La banca fintech minimizza: «i sistemi di Revolut e i fondi dei clienti non sono stati toccati». Ma il data breach è stato clamoroso per la modalità con cui è stato messo a segno. Sembra infatti che la truffa sia proseguita per circa 5 mesi con richieste spalmate su più periodi prima di essere scoperta. A non insospettire la banca, il fatto che provenissero da una PEC istituzionale con il dominio .it e fossero firmate «polizia postale». Gli istituti finanziari sono infatti tenuti per legge a ottemperare alle richieste ufficiali provenienti dalle forze dell'ordine o dalle agenzie governative, trattandole come vincolanti. Le comunicazioni sembravano peraltro corredate da una valida autenticazione tecnica del dominio e sono state evase nell'ambito delle ordinarie procedure di legge. 

Le anomalie ignorate dalla banca

In realtà, c'erano segnali che avrebbero potuto far drizzare le antenne: le richieste erano firmate dalla Polizia postale ma inviate da una PEC della prefettura di Reggio Calabria (mentre la Polizia postale dispone di un proprio indirizzo) e, soprattutto, mancava il decreto dell'autorità giudiziaria che deve sempre scortare questo tipo di atti.

Revolut ha parlato di una «sofisticata truffa di impersonificazione esterna, nella quale un soggetto terzo non autorizzato ha utilizzato un indirizzo e-mail appartenente a un dominio legittimo di un'agenzia governativa per presentare richieste fraudolente di informazioni». La società ha precisato: «Non appena individuata la frode abbiamo immediatamente bloccato l'indirizzo e informato l'agenzia governativa interessata, nonché le autorità di contrasto, le autorità per la protezione dei dati e le autorità di vigilanza finanziaria.

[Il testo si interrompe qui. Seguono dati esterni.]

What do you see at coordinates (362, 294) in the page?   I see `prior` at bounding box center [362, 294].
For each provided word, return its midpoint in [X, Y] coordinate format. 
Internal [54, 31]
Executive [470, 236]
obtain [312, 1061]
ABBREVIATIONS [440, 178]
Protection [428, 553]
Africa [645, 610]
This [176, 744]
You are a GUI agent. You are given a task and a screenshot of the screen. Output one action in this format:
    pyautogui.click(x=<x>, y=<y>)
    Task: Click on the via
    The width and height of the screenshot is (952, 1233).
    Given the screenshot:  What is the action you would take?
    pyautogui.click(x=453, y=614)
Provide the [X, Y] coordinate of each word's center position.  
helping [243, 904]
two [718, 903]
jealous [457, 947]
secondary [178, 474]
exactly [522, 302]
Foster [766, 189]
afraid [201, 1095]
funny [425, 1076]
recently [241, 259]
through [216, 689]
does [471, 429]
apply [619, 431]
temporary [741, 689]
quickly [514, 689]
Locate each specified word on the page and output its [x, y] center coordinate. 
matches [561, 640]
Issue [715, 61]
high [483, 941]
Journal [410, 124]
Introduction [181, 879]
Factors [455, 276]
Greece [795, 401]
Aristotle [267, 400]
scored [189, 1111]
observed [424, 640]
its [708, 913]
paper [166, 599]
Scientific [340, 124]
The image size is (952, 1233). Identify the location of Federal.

Abbiamo contattato direttamente il numero limitato di persone coinvolte per informarle dell'accaduto e fornire loro assistenza». Tra le vittime c'è anche l'imprenditore francese Mark Robert Karpelès, che ha protestato: «Revolut non avrebbe dovuto inviare dati dei clienti in risposta a un'e-mail solo perché proveniva da un'agenzia governativa». 

L'intervento del Codacons

Sulla vicenda interviene anche il Codacons, chiedendo «alle autorità competenti di attivarsi per accertare le dimensioni del fenomeno, se e quante istituzioni italiane siano state violate dai criminali informatici e quali PEC siano state utilizzate per realizzare furti di dati sensibili».